Objectif: Dans le texte sur Alfred Sisley, relevez toutes les localités citées comme boucles de la Seine dont le peintre a fait son terrain de jeux.

Passage fourni:
----------------
Quelle était la voix d’Alfred Sisley (1839-1899) ? Quel était son accent ? En avait-il seulement un, lui qui ne connut l’Angleterre qu’à quatre reprises ? Son pedigree s’était-il dilué dans cette terre de France qui le vit naître, grandir puis mourir ? Né à Paris, en 1839, de parents britanniques, le jeune homme résista longtemps au sillon tracé par son père qui, ayant fait fortune dans le textile, essaya de lui transmettre la passion et le témoin des affaires. En 1857, Alfred, dix-huit ans, est ainsi envoyé à Londres afin que lui soit inoculé le goût du négoce depuis l’entreprise familiale. En vain. Sisley, qui doit plus à Corot qu’à Blake, à Millet qu’à Millais, regagne la France et séjourne à Fontainebleau, berceau de la peinture de plein air. En 1862, il parfait ses gammes dans l’atelier de Charles Gleyre, source vive de l’impressionnisme, et fait des boucles de la Seine – Bougival, Louveciennes, Port-Marly, Sèvres – son infrangible terrain de jeux. Proche de Renoir, Monet et Pissarro, Alfred Sisley ne désobéira plus jamais à la règle impressionniste : exploration de vastes paysages, obsession des caprices atmosphériques, palette vive et subtile et cadrages proprement audacieux. En juillet 1874, avec le baryton de l’Opéra-Comique Jean-Baptiste Faure, le peintre gagne à nouveau l’Angleterre et, inévitablement, son fleuve, une Tamise dont il fixe la beauté mobile, les amples méandres ou les écluses magnétiques. Œuvre programmatique et radicale, Sous le pont de Hampton Court constitue l’un des points culminants de la peinture de Sisley, avec pour ubac l’éther impressionniste et pour adret l’enchantement industriel. Avec ses couleurs de paille et ses reflets de feu, avec sa touche tantôt légère tantôt violente, avec ses airs de ne pas y toucher, cette huile sur toile suffit seule à rendre indispensable la visite aixoise de l’hôtel de Caumont.
----------------
Informations affichées:
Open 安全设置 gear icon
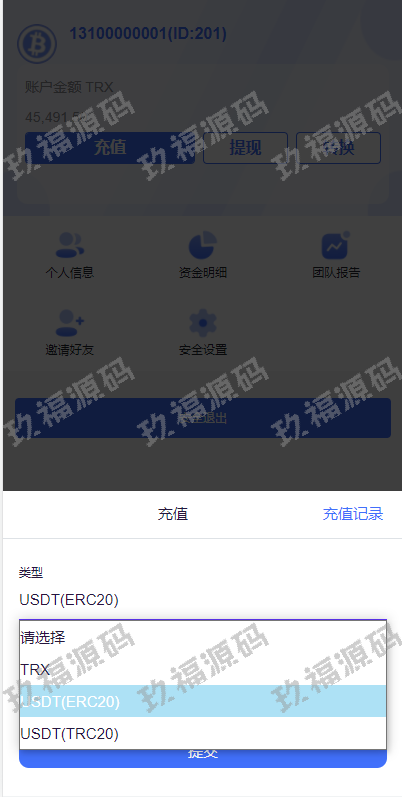 coord(203,323)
----------------
Solution rédigée: Bougival, Louveciennes, Port-Marly, Sèvres